Sunday, July 05, 2009

An interview of Sylvester James "Jim" Gates Jr

The interview is from 2005 [found via Michael Nielsen and Q2C Festival Blog], and it starts with this preamble:

In the 100 years since Einstein's historic year, African Americans and other minorities have progressed in many academic pursuits, but little advancement has been made in Einstein's field of theoretical physics. Sylvester James "Jim" Gates Jr. (pictured left), the University of Maryland's John S. Toll Professor and Director of the Center for String and Particle Theory spoke to MiSciNet recently about his career, his influences, and the challenges that scientists of color face.

Here are some excerpts:

On how "inviting" theoretical physics is to people of color:

I once told someone that the field of physics reminds me in some ways of professional baseball before Jackie Robinson's appearance. He had to be given the chance to perform in order to provide evidence that he and others like him could perform well. But, unlike professional baseball, there appears to be no Branch Rickey [the former Brooklyn Dodgers executive responsible for recruiting Robinson] at our "major league"' physics departments.

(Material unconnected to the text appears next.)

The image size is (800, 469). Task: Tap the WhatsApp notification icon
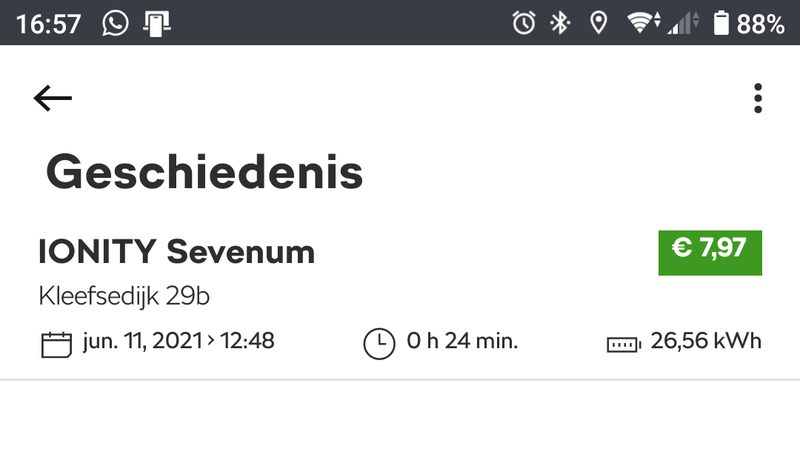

On what 'minorities' need to succeed in physics:

I think that minorities are programmed in a way that accounts for an additional liability. What do I mean by that? Well, this society continues to deliver messages to young women and people of color that they are less capable at intellectual pursuits than others. And, as far as I'm concerned, for people not to admit this is racist or sexist. So, you have this negative message before you ever get into your field, and the question becomes how do you react when the challenge is presented to you? Many minority people ask, "Is there something wrong with me?" If that's the case then there's very little chance that you will continue to pursue the field. Others, particularly those who go on to be successful, say, "What's wrong with that?" or "What's wrong with them?"

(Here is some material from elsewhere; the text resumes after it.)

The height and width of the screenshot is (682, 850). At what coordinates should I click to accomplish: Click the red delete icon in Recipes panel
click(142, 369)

On the kind of discrimination faced by scientists of color from other countries:

When I was a postdoc at Cal Tech (1980?1982), I came across a transcript of a meeting from the mid-sixties. One of the people at the meeting was Abdus Salam, who hails from Pakistan and later went on to become a Nobel Prize winner in physics (1979). I would characterize those transcripts of exchanges--between him and his colleagues--as disrespectful towards him, which I suspect was because of his ethnicity, although I can't prove it. So there seems to have been a time when Asian physicists would have faced something similar to the discrimination women and people of African descent face now. To some degree physicists from Latin America likely face these same kinds of issues. But for Asian physicists it's my belief that this issue has fundamentally changed.

Finally, a very interesting analogy between genres of music and 'ways of doing' physics:

Suppose we lived in a world where the only kind of music that existed was classical music and some bright young person came along and learned classical music, but then created jazz. How does the existing establishment view him? He's not playing by their rules. Some people might say he's not playing by any rules. So the difference in aesthetic plays an enormous role. I have a strong suspicion something like that's at work in theoretical physics.

In the early eighties Professor Salam commented he suspected that when a sufficient number of people of the African Diaspora start to do physics, something like jazz would appear. It took 15 or 20 years before I had the intimate knowledge of physics necessary to interpret this statement well enough to understand his meaning.

You see, there are different styles in how physics is done. There are styles of physics that are Russian, Germanic, English, and even American, which is very detectable to me. When enough people of African heritage do physics, they're going to bring a different aesthetic, and it will be new and valuable. Because classical music and jazz exist we don't think that we're musically poorer. Had jazz never come into existence we would've been musically poorer, but before jazz, musicians could say, "We're doing just fine. We have this wonderful art form here." And that's what's lost when people with different inputs don't participate in science. We miss the opportunity to create jazz.